What are you working on for your next game?
I had so much fun in the Deep Tech that I wanted to spend more time doing a “jungle adventure” game. My next game is a Lost World-style story full of dinosaurs and savage adventure! Expect time-traveling angels, Byzantine imperialists, people turned into ambulatory wasp nests, were-pterodactyls…you know, the usual stuff.
Proust-style Questionnaire questions:
What profession other than writing would you like to attempt?
I would like to be able to make and/or fix something: cars, houses, tiny decorative jars. My family always discouraged me from anything not strictly academic, but sometimes I want to work on something concrete, rather than tapping away all day.
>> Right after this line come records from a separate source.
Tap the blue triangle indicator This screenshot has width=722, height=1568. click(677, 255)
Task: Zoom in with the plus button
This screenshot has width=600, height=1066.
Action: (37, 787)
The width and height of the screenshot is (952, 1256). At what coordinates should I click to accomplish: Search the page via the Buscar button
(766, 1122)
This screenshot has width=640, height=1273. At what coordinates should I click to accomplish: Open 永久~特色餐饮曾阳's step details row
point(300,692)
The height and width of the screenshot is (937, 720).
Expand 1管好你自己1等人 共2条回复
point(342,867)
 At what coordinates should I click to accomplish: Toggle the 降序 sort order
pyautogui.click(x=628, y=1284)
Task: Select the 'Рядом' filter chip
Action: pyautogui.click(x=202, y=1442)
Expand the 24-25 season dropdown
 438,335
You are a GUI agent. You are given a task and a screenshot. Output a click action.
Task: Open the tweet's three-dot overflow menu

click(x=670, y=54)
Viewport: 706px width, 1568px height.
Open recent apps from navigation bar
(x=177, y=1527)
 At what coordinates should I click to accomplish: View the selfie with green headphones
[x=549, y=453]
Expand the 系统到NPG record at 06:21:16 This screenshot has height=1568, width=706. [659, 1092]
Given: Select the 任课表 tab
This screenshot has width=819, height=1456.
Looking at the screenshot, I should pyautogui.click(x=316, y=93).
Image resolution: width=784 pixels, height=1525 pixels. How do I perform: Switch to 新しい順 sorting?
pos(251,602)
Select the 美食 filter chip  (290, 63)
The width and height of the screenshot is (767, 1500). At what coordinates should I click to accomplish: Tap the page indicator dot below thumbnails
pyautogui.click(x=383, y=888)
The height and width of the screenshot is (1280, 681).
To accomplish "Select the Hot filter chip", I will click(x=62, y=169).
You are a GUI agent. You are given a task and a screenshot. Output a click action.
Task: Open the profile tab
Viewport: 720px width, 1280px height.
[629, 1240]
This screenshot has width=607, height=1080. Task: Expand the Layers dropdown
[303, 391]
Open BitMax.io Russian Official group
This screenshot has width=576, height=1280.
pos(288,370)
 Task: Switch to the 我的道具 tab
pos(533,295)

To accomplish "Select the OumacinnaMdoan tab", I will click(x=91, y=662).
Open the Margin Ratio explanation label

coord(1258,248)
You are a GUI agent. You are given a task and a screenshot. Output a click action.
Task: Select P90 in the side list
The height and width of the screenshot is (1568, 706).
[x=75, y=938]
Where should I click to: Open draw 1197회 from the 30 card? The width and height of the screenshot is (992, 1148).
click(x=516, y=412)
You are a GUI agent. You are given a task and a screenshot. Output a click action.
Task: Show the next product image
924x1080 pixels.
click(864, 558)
Which would you never like to try?
You mean, never like to try again? Menial service work. I’d rather trap squirrels in 17th century Russia than go back to re-folding novelty t-shirts while tourists explain to me their political opinions and try to guess my ethnic makeup.
“Conflation,” unfortunately. I’m not proud of it, but there it is.
What do you do to reward yourself after a long day of writing?
I cook food, and then I eat it! Mostly Italian food–I’ve spent several years trying to rebuild the meals my grandmother would make when I was a kid.
Ketchup or catsup?
I believe the ketchup people and the catsup people aren’t so different, and should be able to work together to stop the people who say “I could care less.”